[Opening AVAILABLE DATA section]

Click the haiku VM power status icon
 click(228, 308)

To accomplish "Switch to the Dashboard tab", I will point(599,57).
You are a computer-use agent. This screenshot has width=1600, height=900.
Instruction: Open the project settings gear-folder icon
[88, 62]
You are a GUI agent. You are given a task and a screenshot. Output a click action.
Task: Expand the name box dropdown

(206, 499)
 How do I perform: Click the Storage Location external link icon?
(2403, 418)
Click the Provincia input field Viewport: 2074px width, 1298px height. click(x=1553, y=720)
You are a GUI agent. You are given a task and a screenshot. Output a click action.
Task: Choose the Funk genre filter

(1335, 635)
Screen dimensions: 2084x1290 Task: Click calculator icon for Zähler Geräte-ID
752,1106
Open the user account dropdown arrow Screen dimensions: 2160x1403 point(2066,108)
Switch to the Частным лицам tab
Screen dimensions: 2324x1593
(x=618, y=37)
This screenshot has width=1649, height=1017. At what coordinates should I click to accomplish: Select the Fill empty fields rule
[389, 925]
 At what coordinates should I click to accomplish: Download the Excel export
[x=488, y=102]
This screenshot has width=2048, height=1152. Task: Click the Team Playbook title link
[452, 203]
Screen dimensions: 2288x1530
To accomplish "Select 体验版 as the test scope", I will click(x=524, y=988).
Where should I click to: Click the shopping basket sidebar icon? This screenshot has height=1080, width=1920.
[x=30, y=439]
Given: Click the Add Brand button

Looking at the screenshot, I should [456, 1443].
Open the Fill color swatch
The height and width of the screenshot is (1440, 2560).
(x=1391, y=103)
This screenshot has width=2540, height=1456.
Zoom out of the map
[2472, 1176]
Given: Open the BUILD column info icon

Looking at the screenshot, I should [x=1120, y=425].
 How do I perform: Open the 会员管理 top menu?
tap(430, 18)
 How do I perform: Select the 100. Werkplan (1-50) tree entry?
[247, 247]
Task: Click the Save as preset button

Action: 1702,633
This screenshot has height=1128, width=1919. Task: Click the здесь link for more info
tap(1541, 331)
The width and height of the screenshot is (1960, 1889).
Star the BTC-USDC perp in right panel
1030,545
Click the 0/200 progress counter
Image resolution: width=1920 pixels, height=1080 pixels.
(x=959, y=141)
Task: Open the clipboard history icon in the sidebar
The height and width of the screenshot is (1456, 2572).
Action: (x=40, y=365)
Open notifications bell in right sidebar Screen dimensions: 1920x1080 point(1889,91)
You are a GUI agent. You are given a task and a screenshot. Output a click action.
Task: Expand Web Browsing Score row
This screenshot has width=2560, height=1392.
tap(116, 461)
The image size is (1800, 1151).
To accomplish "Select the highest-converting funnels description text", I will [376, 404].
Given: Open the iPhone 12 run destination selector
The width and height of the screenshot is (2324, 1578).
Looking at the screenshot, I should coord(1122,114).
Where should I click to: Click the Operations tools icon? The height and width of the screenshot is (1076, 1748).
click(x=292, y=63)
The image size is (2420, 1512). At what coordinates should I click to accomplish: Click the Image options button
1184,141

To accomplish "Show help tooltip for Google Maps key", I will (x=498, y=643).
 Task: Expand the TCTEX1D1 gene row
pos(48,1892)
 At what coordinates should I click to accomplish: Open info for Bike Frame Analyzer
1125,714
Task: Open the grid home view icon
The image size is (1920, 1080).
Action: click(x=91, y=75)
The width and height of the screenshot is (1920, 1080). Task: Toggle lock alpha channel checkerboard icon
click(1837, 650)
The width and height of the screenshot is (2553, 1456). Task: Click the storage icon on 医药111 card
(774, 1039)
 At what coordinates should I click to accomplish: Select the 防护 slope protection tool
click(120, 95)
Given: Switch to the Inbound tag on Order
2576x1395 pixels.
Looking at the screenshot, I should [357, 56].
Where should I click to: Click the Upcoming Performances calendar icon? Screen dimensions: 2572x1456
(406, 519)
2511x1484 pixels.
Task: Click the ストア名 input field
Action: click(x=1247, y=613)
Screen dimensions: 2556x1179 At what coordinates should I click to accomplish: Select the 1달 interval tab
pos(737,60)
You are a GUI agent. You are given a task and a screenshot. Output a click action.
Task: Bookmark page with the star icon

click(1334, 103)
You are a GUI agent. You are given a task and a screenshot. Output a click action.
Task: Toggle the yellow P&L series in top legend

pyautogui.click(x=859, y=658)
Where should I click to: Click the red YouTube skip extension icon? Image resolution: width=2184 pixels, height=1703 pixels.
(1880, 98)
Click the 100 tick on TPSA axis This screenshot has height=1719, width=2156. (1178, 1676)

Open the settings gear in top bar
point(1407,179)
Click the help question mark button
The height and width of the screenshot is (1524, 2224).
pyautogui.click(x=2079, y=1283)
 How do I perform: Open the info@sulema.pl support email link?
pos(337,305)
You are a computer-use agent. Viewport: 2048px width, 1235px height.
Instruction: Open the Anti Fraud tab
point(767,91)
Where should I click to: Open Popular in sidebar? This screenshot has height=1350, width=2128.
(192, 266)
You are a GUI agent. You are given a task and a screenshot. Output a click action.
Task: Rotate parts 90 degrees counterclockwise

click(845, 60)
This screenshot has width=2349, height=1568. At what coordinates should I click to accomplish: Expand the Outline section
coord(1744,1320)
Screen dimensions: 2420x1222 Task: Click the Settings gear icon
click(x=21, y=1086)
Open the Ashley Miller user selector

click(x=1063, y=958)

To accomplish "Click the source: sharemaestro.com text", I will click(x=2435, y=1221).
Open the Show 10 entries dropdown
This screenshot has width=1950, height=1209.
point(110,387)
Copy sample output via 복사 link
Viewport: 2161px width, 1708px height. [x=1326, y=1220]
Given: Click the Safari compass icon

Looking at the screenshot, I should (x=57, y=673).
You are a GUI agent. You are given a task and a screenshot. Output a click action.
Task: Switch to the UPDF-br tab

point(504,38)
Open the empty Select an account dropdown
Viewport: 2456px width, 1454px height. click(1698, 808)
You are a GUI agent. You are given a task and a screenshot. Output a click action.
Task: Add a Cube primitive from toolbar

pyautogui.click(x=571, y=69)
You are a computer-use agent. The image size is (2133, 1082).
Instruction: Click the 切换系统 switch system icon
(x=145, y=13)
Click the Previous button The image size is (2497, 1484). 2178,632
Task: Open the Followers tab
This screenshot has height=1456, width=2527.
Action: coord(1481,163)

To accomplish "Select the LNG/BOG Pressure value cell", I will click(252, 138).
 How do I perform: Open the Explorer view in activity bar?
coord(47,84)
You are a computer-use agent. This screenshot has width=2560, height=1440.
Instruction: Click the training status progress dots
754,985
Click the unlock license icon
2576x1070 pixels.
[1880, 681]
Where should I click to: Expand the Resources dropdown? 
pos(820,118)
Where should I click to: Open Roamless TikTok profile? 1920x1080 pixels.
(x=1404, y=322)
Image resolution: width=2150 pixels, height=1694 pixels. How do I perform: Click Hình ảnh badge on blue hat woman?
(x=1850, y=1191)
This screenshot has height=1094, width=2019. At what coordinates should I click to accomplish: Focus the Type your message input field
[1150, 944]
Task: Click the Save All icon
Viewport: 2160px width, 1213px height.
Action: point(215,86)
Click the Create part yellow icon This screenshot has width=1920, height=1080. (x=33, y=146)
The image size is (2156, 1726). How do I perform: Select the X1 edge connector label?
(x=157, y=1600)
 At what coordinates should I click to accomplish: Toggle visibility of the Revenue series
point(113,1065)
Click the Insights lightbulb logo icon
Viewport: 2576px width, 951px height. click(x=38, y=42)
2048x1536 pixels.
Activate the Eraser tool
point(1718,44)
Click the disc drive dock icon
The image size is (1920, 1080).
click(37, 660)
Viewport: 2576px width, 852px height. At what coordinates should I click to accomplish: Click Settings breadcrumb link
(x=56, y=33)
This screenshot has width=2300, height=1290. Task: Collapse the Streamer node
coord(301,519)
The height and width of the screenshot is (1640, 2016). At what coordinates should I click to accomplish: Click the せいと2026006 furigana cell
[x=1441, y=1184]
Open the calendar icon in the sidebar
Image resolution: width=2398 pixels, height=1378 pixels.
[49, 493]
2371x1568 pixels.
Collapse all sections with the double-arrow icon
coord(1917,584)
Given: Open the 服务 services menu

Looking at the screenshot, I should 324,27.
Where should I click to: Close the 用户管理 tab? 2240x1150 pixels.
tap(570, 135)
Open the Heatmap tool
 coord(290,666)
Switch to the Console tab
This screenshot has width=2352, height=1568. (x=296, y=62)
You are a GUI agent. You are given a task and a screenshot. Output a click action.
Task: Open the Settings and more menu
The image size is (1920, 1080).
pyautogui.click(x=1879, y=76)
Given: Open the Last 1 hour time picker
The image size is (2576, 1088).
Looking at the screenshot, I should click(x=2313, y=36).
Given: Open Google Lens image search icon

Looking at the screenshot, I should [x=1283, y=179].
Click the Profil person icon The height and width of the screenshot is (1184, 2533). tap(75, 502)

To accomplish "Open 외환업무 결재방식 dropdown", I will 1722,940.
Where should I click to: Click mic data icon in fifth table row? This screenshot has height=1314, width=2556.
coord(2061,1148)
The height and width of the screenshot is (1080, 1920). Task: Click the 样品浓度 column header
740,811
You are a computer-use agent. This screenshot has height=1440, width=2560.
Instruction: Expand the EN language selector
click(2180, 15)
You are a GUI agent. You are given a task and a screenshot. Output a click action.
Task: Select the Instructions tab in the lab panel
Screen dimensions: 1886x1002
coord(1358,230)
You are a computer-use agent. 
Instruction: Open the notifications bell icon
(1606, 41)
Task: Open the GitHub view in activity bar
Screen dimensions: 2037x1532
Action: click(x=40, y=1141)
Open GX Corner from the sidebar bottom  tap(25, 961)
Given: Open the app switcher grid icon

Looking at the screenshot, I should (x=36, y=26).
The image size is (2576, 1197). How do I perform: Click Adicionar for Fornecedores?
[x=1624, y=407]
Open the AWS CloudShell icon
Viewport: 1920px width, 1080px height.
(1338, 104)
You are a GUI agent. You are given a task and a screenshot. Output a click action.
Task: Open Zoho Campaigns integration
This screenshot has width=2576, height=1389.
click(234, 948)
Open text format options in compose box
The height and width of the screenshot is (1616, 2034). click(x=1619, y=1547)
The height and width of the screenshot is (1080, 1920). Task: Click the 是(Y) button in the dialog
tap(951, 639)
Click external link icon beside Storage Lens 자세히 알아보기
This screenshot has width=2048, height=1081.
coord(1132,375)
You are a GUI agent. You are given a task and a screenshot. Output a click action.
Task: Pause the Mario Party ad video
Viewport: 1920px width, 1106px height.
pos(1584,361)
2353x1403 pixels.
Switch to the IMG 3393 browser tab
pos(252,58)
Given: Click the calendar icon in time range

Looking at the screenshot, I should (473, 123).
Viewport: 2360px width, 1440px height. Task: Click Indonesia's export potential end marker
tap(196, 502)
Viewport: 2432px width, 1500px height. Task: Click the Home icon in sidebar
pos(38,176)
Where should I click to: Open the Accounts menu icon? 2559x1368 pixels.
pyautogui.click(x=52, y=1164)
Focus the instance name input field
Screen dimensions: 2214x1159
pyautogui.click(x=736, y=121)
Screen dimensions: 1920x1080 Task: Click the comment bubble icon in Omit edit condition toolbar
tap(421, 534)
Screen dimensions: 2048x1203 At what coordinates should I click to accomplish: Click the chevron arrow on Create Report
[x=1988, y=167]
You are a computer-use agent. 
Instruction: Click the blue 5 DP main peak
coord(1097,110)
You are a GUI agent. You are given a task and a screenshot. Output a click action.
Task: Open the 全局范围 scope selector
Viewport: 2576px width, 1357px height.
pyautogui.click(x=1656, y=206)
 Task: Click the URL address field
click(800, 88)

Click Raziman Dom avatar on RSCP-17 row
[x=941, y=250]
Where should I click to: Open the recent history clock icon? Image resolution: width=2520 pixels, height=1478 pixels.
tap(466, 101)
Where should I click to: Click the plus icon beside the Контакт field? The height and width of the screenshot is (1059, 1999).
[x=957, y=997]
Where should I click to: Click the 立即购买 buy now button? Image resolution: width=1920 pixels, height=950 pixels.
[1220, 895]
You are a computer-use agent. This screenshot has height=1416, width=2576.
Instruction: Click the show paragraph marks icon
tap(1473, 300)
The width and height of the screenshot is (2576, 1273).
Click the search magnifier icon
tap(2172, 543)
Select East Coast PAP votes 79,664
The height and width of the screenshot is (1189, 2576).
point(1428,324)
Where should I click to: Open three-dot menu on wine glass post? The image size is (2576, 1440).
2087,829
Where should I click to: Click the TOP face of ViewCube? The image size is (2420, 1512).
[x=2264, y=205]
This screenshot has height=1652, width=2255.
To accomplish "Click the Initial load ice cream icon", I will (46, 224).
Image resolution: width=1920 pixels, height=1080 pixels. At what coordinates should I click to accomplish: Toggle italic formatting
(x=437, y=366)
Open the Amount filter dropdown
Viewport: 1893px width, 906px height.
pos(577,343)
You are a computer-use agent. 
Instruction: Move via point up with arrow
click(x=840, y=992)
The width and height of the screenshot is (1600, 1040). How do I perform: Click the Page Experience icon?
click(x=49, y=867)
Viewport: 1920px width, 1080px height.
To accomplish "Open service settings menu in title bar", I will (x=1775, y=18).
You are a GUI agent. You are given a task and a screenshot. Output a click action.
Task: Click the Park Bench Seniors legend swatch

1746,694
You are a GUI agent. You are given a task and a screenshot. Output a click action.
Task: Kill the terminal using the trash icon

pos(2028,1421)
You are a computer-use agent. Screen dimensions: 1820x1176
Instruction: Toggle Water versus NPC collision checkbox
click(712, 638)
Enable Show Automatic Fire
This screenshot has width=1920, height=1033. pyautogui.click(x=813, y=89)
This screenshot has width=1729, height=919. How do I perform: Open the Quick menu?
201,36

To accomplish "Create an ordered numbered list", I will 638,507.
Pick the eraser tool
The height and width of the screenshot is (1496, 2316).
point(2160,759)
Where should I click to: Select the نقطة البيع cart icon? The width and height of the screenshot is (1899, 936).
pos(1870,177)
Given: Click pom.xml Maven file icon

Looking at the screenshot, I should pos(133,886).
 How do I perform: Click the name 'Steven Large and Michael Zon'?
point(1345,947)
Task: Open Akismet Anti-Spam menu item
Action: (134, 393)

[Closing AVAILABLE DATA section]

DESCRIPTION OF THE TASK: Please go through the data above and copy each line containing the word "scope".

TASK OUTPUT:
To accomplish "Select 体验版 as the test scope", I will click(x=524, y=988).
Task: Open the 全局范围 scope selector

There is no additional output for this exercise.